Florida bill that would ban minors from social media gets revised. Here's what's different

Florida is one step closer to banning children under the age of 16 from social media websites after the Florida Senate revamped the proposal on Thursday.

When the bill, HB 1, passed the House in a 106 to 13 vote on Jan. 31, opponents criticized its vagueness regarding what social media platforms the bill would apply to.

"I'm not going to get into specific companies," Republican Rep. Tyler Sirois of Merritt Island, a bill sponsor, said during questions on Jan. 30 on the House floor. "Our bill is focused on features."

Previous version: Florida House passes bill to keep minors off social media. But what social media do they mean?

The revamped bill now sheds some light on which social media platforms it targets, though sponsors say they are still focused on the platform's features rather than naming them outright.

"It is about the features," said Senate bill sponsor Erin Grall, R-Vero Beach. "It is the way the features are deployed to monetize our children and make them addicts."

Here's a look at what HB 1 does and how the revamped version differs from its first iteration.

What is HB 1?

Florida HB 1 is a bill that would ban any child under the age of 16 from creating an account on social media platforms and require those platforms to use third-party age verification methods to enforce the ban on new accounts.

Current accounts that belong to unqualified minors would be deleted, with a 90-day appeal period. The bill also allows parents to request platforms delete accounts created by unqualified minors.

What does the revised HB 1 change?

The fundamental components of HB 1 remain intact. The revised bill changes the criteria it uses to define social media platform features targeted by the bill. For instance, it now includes issues related to algorithms, "addictive features," and allowing users to view the content or activities of other users.

In its analysis of the bill, a Senate committee called "addictive designs" or "deceptive patterns" harmful user experiences that take advantage of how people habitually use websites and manipulate them into doing things they may not normally do, such as impulse purchasing, giving away personal information or spending excessive time on websites.

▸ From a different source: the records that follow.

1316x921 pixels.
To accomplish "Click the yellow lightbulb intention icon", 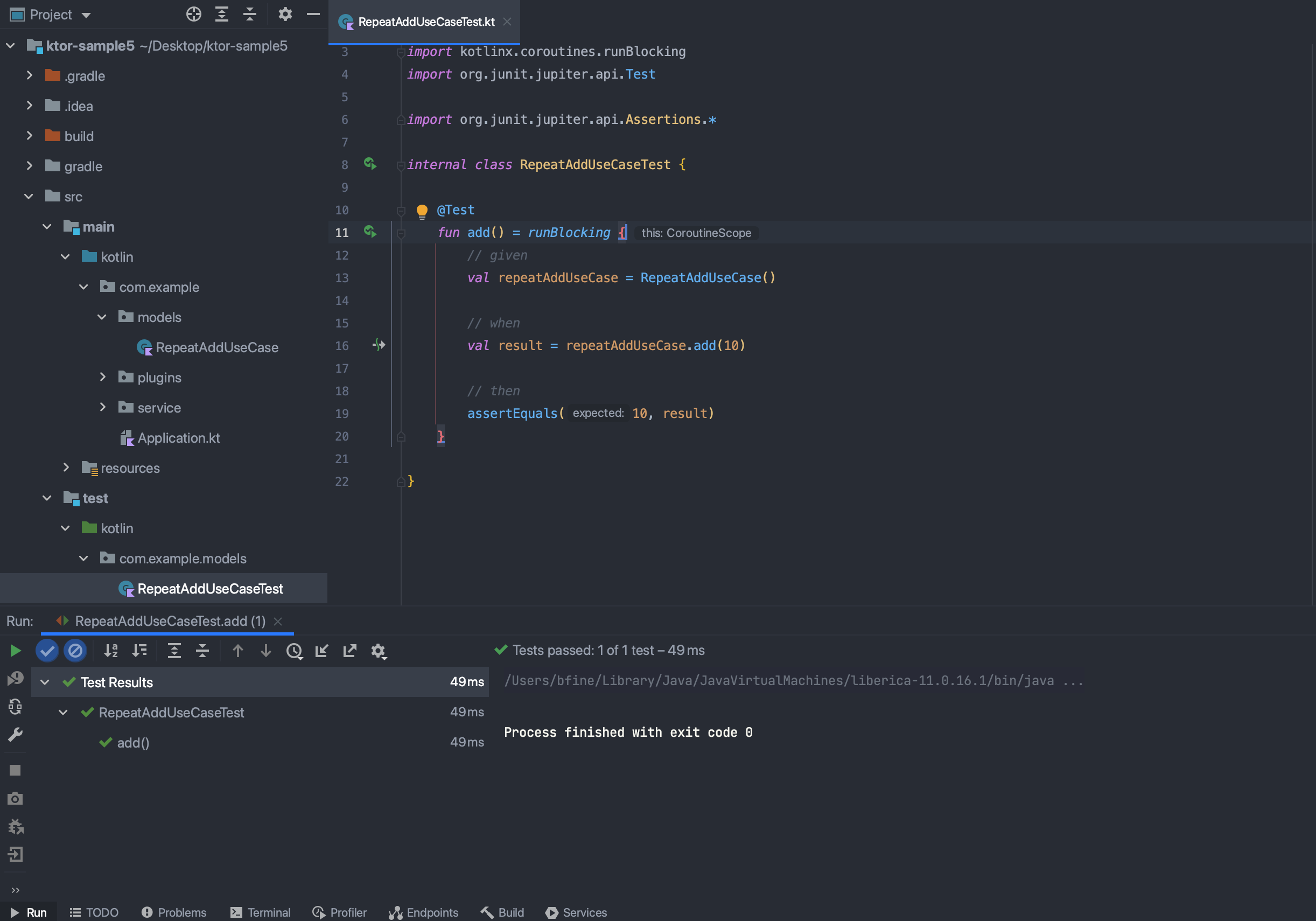I will point(422,211).
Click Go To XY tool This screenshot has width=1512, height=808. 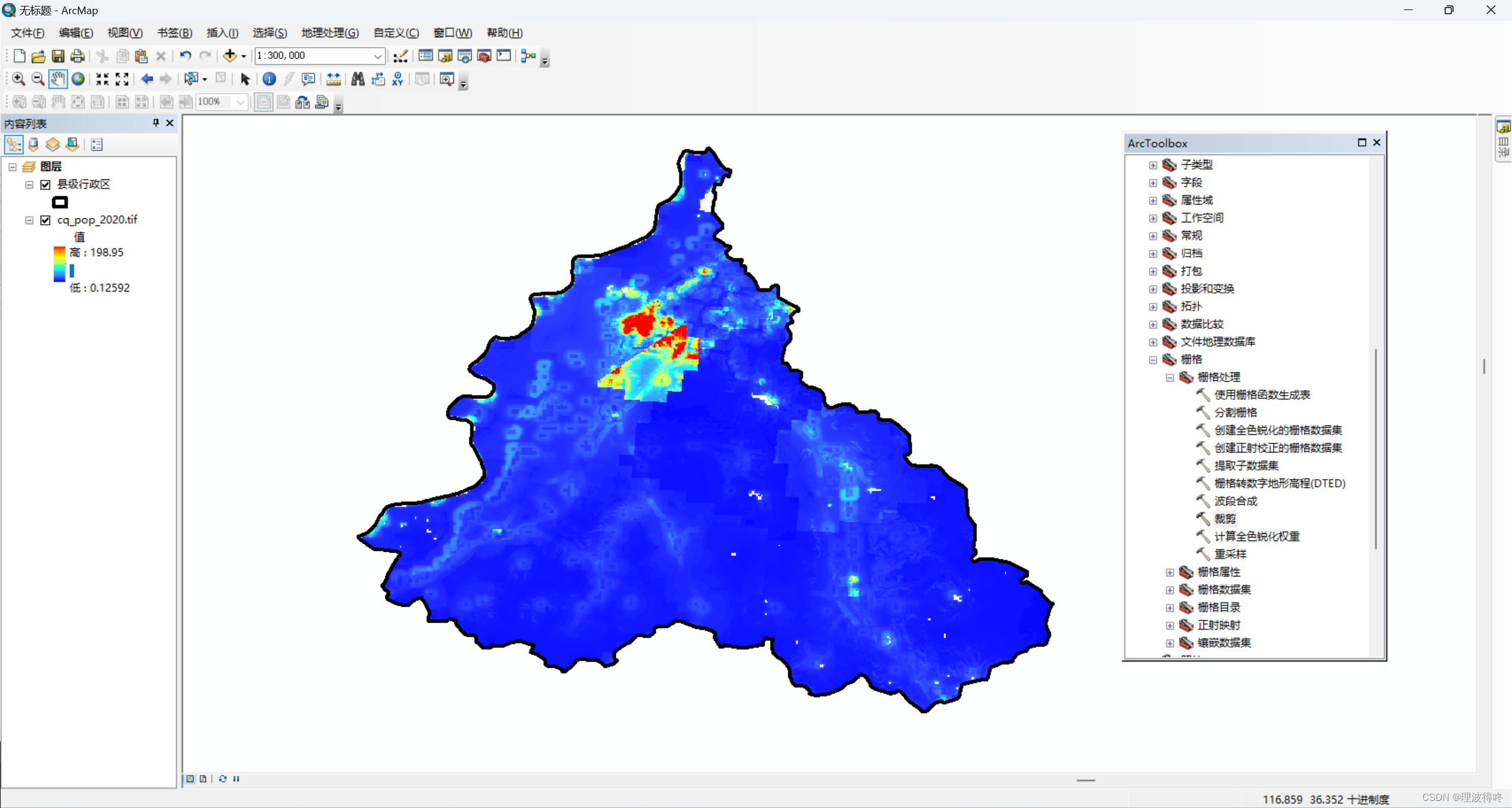pos(397,79)
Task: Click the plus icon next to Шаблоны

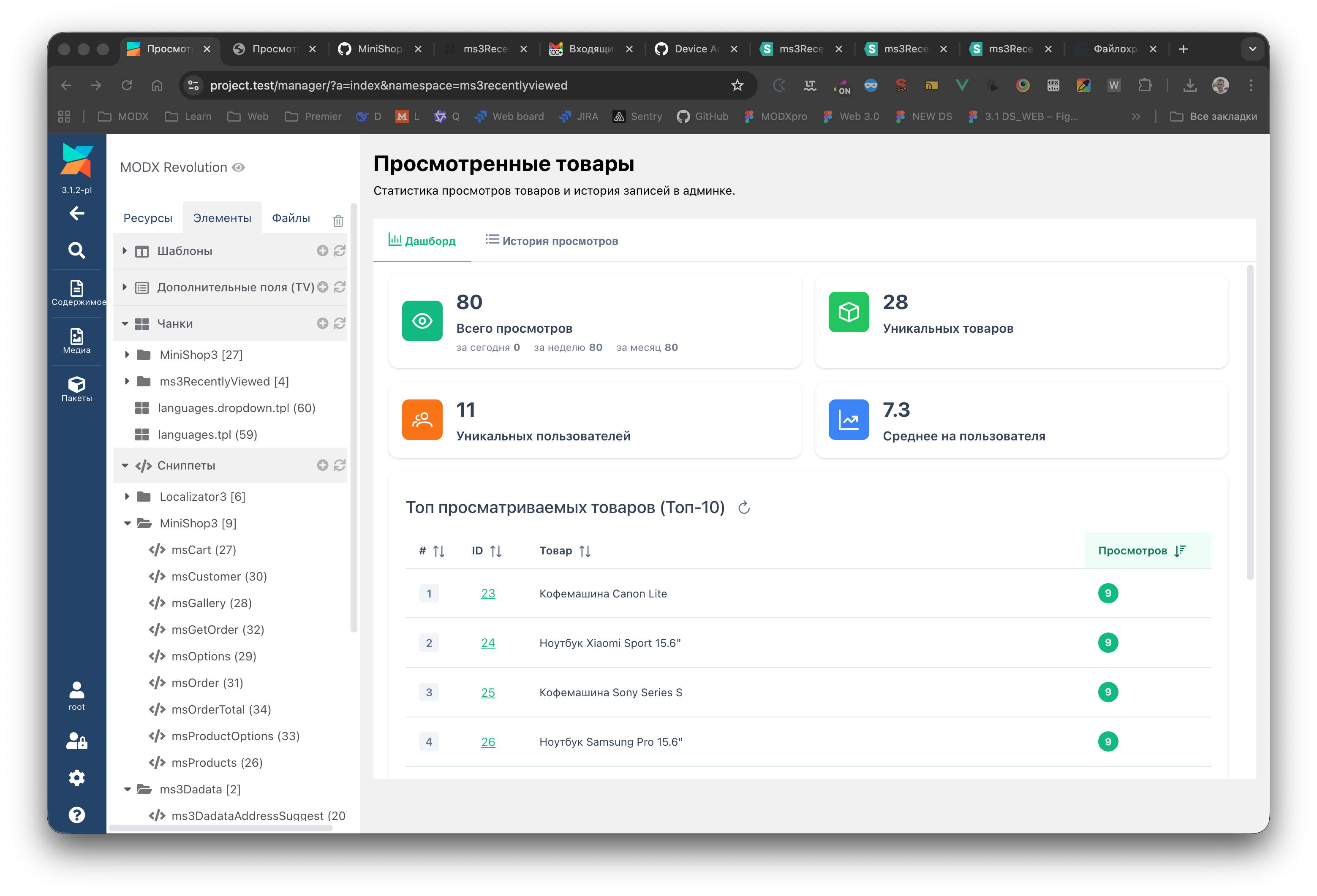Action: click(x=322, y=251)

The committee pointed to autoplay videos and infinite scroll as "dark patterns," and referenced a 2022 study by the Federal Trade Commission that outlined ways companies are increasingly using dark patterns to manipulate consumers into buying products or forfeiting their privacy.

What does Florida consider a social media platform?

In the bill's text, social media platforms are defined as an online forum, website or application offered by an entity that does all of the following:

  • Allows the social media platform to track activity of the account holder.

  • Allows an account holder to upload content or view the content or activity of other account holders.

  • Allows an account holder to interact with or track other account holders.

  • Utilizes addictive, harmful or deceptive features, or any other feature that is designed to cause an account holder to have an excessive or compulsive need to use or engage with the social media platform.

  • Allows the utilization of information derived from the social media platform's tracking of the activity of an account holder to control or target at least part of the content offered to the account holder.

The definition of a social media platform has grown more complicated in recent years as more and more websites and apps include features synonymous with popular platforms. Meta platforms like Facebook, Instagram and Threads are quintessential social media platforms, but what about Spotify?

Since its launch in 2008, the music streaming juggernaut has slowly implemented more and more features that blur the line. Opening the Spotify app is no longer just about finding the right song for the mood. It's not a window into its own social ecosystem where users curate playlists and share them with others. It's even created a new year-end tradition with Spotify Wrapped, story-inspired media that summarizes a user's listening habits of the year with the intent to be shared.

The vagueness of the original HB 1 led lawmakers to form an exhaustive list of exceptions:

  • Email

  • Direct messaging that consists of text, photos or videos where the content of those messages is visible only to the sender and recipient.

  • Streaming services that provide only licensed media.

  • News, sports, entertainment or other content preselected by the provider — not user-generated content. This extends to any social media-like functionality tied to those services like chat, commenting and more.

  • Online shopping or e-commerce sites.

  • Interactive gaming, virtual gaming or online services that allow the creation and uploading of content for the purpose of gaming, edutainment or any associated entertainment.

  • Photo editing software that has associated photo hosting services that allow for interaction between users, such as liking or commenting.

  • Professional creative networks for showcasing and discovering artistic content.

  • Single-purpose community groups for public safety — provided that interactions between users are limited to that single purpose.

  • Business-to-business software.

  • Software or services that provide career development opportunities.

  • Teleconferencing or videoconferencing services.

  • Shared document collaboration.

  • Cloud computing services.

  • Sites that provide access to data visualization platforms, libraries or hubs.

  • Comments on digital news websites, provided that the news content is posted by the provider of the digital news website.

  • Anything related to providing or obtaining technical support for a product, service or platform.

  • Academic, scholarly or genealogical research where the platform is responsible for the majority of the content that is posted, created or shared.

  • Classified ad services that only permit the sale of goods and prohibit the solicitation of personal services.